Thank you. Good morning, Celia and Linda. Thank you for taking my questions. I have three, please. The first is regarding the strong order intake in the quarter. Do you expect the good momentum in EMEA to continue in the second half of the year? And how do you view on your chances of winning more significant product orders in the US in the near term?
Thank you. So when it comes to EMEA, as I mentioned earlier, It's nice to see that EMEA is starting to pick up again. Of course, it's too early to say. We have a good pipeline, but we have to work hard every day. Can you repeat the US question?

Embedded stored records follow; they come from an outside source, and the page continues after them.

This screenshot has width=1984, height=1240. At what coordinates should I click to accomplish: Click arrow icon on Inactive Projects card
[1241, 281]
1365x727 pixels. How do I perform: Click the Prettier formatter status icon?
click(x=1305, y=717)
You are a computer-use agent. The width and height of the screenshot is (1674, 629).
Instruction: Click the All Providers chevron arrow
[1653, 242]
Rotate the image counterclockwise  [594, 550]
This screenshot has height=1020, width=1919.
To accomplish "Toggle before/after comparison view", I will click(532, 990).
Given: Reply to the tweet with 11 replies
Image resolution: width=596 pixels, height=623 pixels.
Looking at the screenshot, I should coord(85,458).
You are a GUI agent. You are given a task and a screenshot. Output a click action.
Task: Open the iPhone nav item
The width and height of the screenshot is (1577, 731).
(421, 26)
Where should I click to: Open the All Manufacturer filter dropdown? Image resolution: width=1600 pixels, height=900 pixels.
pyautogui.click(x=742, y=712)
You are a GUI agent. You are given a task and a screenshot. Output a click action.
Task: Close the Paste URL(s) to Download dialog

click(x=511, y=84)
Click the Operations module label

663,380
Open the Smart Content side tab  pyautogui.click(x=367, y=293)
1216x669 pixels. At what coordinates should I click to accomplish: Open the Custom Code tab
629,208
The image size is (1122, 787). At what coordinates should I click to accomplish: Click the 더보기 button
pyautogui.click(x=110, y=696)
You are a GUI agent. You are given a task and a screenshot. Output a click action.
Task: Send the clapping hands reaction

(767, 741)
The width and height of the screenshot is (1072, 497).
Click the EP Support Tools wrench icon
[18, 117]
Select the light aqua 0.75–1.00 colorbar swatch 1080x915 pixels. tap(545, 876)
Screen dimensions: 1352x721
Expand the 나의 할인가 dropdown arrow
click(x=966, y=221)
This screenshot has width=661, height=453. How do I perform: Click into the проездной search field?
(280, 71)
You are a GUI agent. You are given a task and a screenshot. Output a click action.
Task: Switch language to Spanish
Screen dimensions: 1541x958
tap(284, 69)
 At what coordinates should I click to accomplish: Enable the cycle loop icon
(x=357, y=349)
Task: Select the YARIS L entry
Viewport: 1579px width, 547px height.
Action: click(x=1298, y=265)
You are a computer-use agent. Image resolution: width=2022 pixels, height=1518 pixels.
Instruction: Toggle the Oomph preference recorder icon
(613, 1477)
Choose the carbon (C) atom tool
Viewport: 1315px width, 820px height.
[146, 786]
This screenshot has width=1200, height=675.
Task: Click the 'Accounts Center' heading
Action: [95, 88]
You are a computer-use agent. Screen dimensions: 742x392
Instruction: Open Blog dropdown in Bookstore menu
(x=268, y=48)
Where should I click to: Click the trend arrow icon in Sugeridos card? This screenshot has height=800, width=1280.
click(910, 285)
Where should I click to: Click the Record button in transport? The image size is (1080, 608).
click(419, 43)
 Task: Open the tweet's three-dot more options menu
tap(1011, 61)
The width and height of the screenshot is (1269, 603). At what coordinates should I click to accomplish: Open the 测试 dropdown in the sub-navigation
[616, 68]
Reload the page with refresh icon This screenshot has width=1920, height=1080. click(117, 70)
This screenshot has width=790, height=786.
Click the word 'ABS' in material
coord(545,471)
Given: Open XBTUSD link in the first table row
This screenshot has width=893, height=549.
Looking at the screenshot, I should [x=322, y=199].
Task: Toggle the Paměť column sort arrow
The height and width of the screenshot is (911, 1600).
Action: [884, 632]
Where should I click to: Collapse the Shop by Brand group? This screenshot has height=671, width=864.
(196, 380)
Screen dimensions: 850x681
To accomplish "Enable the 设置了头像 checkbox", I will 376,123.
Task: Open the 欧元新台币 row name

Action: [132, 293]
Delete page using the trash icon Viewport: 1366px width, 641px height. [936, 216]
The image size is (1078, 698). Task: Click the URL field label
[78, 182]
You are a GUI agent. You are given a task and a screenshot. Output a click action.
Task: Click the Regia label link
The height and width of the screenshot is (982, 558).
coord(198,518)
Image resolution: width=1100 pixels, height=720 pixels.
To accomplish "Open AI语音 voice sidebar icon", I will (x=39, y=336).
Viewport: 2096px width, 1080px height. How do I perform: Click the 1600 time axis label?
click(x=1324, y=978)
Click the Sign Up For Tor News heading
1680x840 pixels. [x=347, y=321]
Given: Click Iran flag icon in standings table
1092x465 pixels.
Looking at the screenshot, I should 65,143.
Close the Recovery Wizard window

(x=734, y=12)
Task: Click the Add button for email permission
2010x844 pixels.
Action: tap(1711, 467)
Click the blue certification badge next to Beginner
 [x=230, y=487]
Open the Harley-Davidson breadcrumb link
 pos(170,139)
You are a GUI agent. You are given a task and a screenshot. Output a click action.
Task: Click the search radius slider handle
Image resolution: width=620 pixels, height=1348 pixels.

Your chances of winning more significant
in the US.
Yeah, you have to take it one more time, Christian, sorry.
Yeah, and sorry about the bad line here. I was wondering how you view on your chances of winning more significant product orders in the US in the near term.
Since the majority was service contracts. To start off, we are also very happy with the order, the Texas order, of course, which is a pure product order. we see a strong opportunity in the US to, as I've talked about before, retrofit also existing Linux. But it's also so that we do see indications that customers are able to make faster decisions on the OPEX investments than CAPEX products. It has been favorable for our service business, but on the short term, it might be impacting our our product business. And our assessment is that this is connected to the uncertainty around trades and tariffs.
Okay, great. Thank you. And my second question, did you have any negative impact on the results from the tariff situation?
Not in this quarter, no.
Do you expect any negative impact in the third quarter?
Depending on, as you all know, these decisions are put on hold for now. Our current assessment is that it's only the hardware that will be affected and our general terms and conditions allows us to pass on the costs of tariffs to the customer and In the near term, we don't see any major effects of the tariffs.
Okay, that's clear. Thank you very much. My last question. Given that organic sales decreased by 13% in the second quarter, do you feel confident about reaching your target of 10% growth for the full year?
So just just to remind you on on our financial targets is actually over over time. So it's in the midterm. So we will continue working and looking at the order intake, which is the first important step to get revenue. And just as a reminder, it's typically six to eight months from from order to delivery. That's a good step in the right direction.
Okay, perfect. Thank you very much.
As a reminder, if you wish to ask a question, please dial pound key five on your telephone keypad or click the raised hand symbol on the webcast.
There are no more questions at this time, so I hand the conference back to the speakers for any closing comments.
Thank you all for attending our Q2 presentation. And I mentioned earlier that we are on a journey and this is vital because we are here to increase safety and efficiency in cancer care. And this is important not only for patients and clinics, but also for shareholders. And with that, I want to thank you and wish you a nice summer.